If two threads call in simultaneously and the id exists, then they will both return the correct User information. The first lock is to prevent errors like SLaks said - if someone is writing to the dictionary while you are trying to read it, you'll have issues. In this scenario, the second lock will never be reached.

If two threads call in simultaneously and the id does not exist, one thread will lock and enter TryGetValue, this will return false and set u to a default value. This first lock is again, to prevent the errors described by SLaks. At this point, that first thread will release the lock and the second thread will enter and do the same. Both will then set 'u' to information from 'RetrieveUser(id)'; this should be the same information. One thread will then lock the dictionary and assign _users[id] to the value of u. This second lock is so that two threads are trying to write values to the same memory locations simultaneously and corrupting that memory. I don't know what the second thread will do when it enters the assignment. It will either return early ignoring the update, or overwrite the existing data from the first thread. Regardless, the Dictionary will contain the same information because both threads should have recieved the same data in 'u' from RetrieveUser.

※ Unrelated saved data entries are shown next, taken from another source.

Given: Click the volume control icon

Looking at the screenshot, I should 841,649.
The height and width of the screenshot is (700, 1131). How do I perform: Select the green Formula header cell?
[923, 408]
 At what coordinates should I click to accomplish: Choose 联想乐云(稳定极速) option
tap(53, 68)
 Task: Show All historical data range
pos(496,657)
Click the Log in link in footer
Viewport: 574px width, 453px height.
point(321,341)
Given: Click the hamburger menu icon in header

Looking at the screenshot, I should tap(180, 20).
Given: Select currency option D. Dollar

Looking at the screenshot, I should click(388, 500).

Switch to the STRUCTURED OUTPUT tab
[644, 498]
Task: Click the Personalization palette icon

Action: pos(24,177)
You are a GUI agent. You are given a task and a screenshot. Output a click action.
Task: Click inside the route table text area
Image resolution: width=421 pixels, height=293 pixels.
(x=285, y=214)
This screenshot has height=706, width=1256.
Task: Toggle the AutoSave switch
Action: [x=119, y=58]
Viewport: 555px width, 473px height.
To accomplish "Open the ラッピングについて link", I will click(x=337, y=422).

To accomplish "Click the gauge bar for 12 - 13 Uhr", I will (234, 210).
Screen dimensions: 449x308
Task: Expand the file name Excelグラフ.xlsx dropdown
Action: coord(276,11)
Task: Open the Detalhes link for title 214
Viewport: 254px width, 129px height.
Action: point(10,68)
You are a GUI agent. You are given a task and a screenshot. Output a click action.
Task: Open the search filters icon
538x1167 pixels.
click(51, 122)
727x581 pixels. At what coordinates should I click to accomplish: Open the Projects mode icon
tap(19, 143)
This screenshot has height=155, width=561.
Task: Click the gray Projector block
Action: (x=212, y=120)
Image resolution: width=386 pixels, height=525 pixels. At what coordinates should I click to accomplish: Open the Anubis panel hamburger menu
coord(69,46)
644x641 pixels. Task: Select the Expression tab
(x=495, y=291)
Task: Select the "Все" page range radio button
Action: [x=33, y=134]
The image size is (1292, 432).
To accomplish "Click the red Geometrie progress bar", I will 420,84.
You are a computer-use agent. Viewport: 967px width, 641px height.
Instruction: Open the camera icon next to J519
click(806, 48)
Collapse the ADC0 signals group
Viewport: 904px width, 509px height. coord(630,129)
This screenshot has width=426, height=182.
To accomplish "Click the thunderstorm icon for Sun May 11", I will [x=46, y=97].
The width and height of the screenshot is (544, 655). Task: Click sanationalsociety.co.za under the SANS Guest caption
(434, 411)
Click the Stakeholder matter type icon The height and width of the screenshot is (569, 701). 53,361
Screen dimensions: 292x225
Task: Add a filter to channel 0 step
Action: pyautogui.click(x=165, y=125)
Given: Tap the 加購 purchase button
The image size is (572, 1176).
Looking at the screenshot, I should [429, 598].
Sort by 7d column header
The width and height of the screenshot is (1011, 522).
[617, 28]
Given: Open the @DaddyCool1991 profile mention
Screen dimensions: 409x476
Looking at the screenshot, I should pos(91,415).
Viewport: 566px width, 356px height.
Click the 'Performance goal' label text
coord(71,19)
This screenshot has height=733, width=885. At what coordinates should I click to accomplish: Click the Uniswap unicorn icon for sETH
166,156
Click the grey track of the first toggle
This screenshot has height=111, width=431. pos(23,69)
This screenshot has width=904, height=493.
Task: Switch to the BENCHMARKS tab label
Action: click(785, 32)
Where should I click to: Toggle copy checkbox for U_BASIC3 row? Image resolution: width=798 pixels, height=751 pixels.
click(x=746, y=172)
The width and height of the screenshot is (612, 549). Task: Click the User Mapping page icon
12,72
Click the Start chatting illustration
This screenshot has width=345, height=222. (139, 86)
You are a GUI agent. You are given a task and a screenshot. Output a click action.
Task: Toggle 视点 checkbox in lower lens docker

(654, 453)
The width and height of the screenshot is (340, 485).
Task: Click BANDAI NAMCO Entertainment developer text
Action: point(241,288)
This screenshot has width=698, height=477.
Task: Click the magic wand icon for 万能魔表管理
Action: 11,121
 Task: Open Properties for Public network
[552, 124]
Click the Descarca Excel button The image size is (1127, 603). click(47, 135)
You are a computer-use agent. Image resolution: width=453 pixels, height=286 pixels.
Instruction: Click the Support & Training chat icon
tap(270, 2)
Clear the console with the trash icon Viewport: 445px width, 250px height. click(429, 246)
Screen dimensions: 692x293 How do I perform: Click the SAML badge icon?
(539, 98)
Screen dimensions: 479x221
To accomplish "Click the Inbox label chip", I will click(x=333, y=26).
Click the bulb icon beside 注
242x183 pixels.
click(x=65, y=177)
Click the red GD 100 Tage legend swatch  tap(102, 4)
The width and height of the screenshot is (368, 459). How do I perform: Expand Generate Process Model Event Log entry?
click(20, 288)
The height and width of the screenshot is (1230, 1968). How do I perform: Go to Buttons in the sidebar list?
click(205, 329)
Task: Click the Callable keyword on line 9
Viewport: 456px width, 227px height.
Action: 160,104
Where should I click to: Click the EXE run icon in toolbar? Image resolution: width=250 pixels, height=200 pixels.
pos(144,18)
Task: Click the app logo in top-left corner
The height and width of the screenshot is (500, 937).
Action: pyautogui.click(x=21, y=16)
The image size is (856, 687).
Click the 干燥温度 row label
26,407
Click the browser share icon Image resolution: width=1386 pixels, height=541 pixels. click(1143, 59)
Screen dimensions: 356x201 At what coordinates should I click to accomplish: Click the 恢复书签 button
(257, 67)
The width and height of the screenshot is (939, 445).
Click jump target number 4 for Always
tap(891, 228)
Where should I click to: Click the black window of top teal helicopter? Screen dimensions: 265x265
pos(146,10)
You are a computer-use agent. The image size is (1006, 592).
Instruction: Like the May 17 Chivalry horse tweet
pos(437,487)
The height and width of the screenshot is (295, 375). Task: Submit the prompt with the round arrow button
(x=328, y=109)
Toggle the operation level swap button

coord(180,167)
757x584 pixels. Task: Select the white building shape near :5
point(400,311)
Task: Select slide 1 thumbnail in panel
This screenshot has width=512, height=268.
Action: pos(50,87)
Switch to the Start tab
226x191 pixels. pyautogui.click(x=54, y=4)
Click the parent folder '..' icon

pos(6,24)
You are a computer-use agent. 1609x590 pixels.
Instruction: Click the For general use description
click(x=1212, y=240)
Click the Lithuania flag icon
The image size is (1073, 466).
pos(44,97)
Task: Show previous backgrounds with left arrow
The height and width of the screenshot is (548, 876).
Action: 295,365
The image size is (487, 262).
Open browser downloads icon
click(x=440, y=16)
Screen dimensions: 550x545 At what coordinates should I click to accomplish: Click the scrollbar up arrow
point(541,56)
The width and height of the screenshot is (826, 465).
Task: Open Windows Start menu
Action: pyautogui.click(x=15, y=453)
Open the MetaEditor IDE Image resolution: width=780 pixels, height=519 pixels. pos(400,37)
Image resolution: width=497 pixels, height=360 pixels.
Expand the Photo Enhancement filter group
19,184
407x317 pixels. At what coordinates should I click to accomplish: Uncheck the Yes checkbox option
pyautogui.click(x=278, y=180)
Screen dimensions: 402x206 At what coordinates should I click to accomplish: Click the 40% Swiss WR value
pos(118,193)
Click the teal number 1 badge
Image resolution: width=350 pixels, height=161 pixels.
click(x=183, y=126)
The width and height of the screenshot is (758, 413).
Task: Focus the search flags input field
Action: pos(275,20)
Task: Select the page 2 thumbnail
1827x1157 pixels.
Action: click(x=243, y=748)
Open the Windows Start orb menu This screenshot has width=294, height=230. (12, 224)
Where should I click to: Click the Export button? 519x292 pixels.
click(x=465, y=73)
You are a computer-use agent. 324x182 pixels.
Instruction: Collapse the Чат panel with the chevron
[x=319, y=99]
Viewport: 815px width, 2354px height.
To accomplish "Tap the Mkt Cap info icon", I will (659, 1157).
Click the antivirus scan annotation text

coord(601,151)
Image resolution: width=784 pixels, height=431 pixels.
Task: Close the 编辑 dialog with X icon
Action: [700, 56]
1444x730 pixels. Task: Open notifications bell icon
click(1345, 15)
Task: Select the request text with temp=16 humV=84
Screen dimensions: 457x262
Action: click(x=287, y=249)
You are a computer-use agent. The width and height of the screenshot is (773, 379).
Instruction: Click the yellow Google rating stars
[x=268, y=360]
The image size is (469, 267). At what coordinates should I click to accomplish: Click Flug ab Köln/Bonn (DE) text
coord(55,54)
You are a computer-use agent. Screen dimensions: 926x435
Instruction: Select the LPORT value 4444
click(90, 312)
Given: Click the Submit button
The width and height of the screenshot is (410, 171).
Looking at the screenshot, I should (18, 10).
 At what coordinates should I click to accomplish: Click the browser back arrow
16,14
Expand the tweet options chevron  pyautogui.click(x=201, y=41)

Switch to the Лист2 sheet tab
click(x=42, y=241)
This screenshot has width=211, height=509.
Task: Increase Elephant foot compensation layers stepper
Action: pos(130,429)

For performance, the auther compared two scenarios - the above scenario, which will be extremely rare and block while two threads try and write the same data, and second one where it is far more likely that two threads call in requesting data for an object that needs written, and one that exists. For example, threadA and threadB call in simultaneously and ThreadA locks for an id that doesn't exist. There is no reason to make threadB wait for a lookup while threadA is working on RetriveUser. This situation is probably far more likely than the duplicate ids described above, so for performance the author chose not to lock on the whole block.